“Tarım Kültürü” dendiğinde ne anlaşılıyor acaba? Tarım kitabı okumak mı yoksa etnografik bazda tarihsel bir çalışmaya göz atmak mı?
Oysaki tarım kültürü dendiğinde, bir bitkinin yerliliği, onun tarımsal üretimi, üretimi için izlenen iklimsel ve atmosferik döngü, o bitkinin diğer bitki ve hayvanlarla olan etkileşimi, üretim için izlenen yollar, üretim araçları, onun sofraya geliş şekli, o bitkinin yetiştiği alanlara göre farklı tatlarla değerlendirilmesi, ticarete yansıması ve tüm bu süreçte onu yetiştiren insanların o bitkiye bağlı, yıllık olarak şekillendirdikleri yaşam tarzı olarak tanımlamak gerek.

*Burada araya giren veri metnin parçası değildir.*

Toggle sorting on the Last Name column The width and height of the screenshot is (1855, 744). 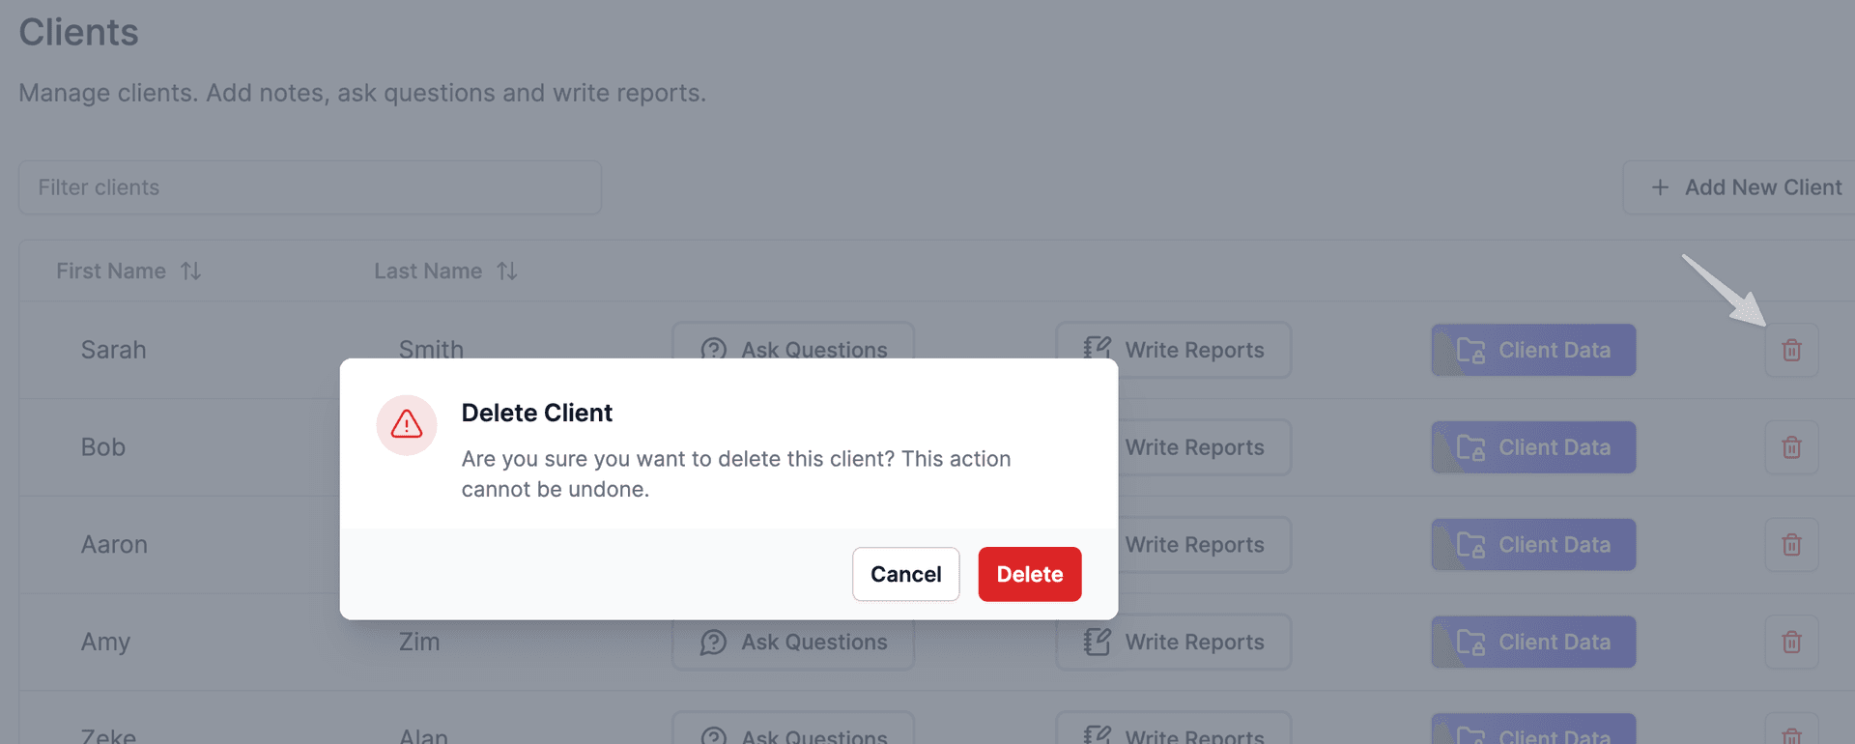506,271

Tarım kültürünün temelinde bir bitkinin bir toprak parçasında doğal olarak yetişiyor olması ve daha sonra da Neolitik Çağla birlikte kültüre edilmesi gerekmektedir. O toprağın iklimsel özellikleri, toprak özellikleri ve üzerine binlerce yıldır insanlar ile etkileşim içinde olması tarihsel tarım kültürünün bileşenleridir. Yani iklim, bitki, insan ve tüm habitatın binlerce yıllık birlikte yürüyüşüdür bu.

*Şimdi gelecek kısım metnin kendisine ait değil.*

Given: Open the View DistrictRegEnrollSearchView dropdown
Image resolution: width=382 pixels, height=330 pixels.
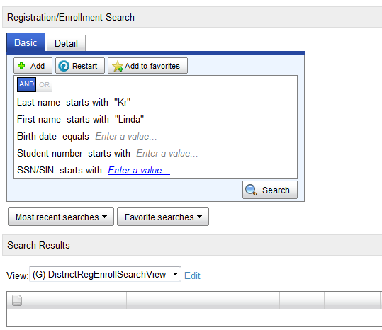Looking at the screenshot, I should click(105, 274).
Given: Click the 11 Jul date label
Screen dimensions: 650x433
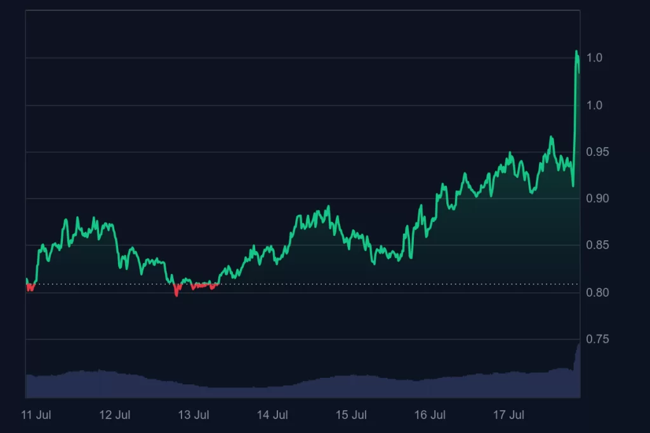Looking at the screenshot, I should (x=36, y=415).
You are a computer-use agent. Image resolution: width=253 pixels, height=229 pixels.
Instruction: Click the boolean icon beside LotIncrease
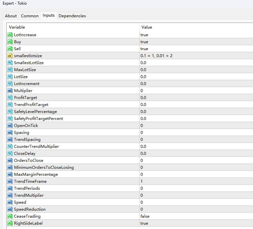click(x=10, y=35)
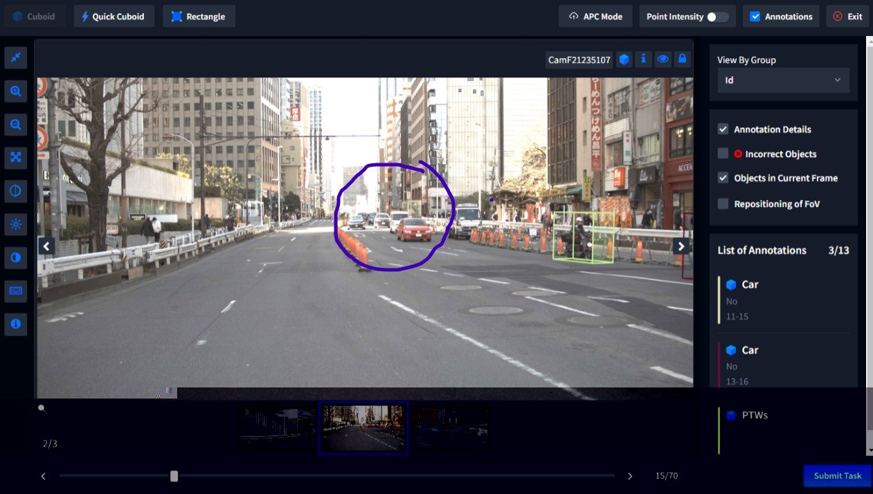The height and width of the screenshot is (494, 873).
Task: Enable the Incorrect Objects checkbox
Action: coord(723,154)
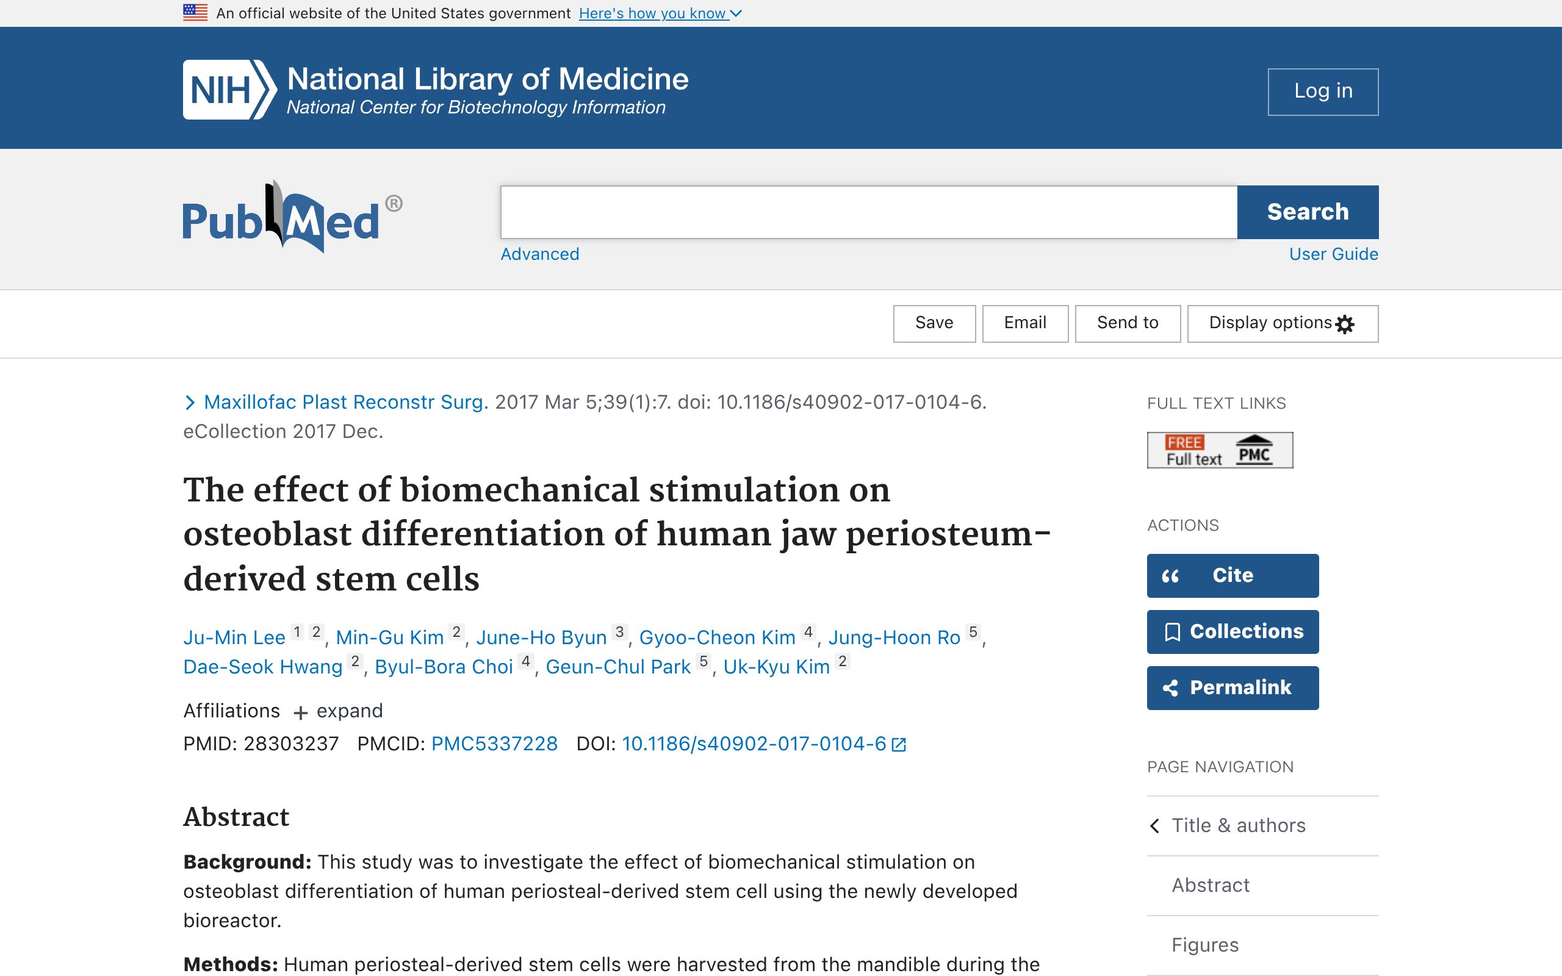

Bu bakış açısıyla gözümüzü Kastamonu’ya çevirdiğimizde pancar, keten, kendir, elma, üryani, armut, siyez ve ceviz gibi ürünler bölgemizin tarihsel tarım kültürünün başlıca örneklerini oluşturur. Pancardan şeker üretimi yapılabildiği bilgisi dünyada 250 yıllık topraklarımızda ise 150 yıllık bir geçmişi olmasına karşın bir besin olarak yukarıda saydığımız tüm ürünler bu toprakların öz çocukları. Bu topraklardan gelen geçen herkes bunlarla doydu, bunlarla tarım yaptı hatta bunlarla tarım endüstriyel hale getirilip ekonomik girdiyi sağladılar.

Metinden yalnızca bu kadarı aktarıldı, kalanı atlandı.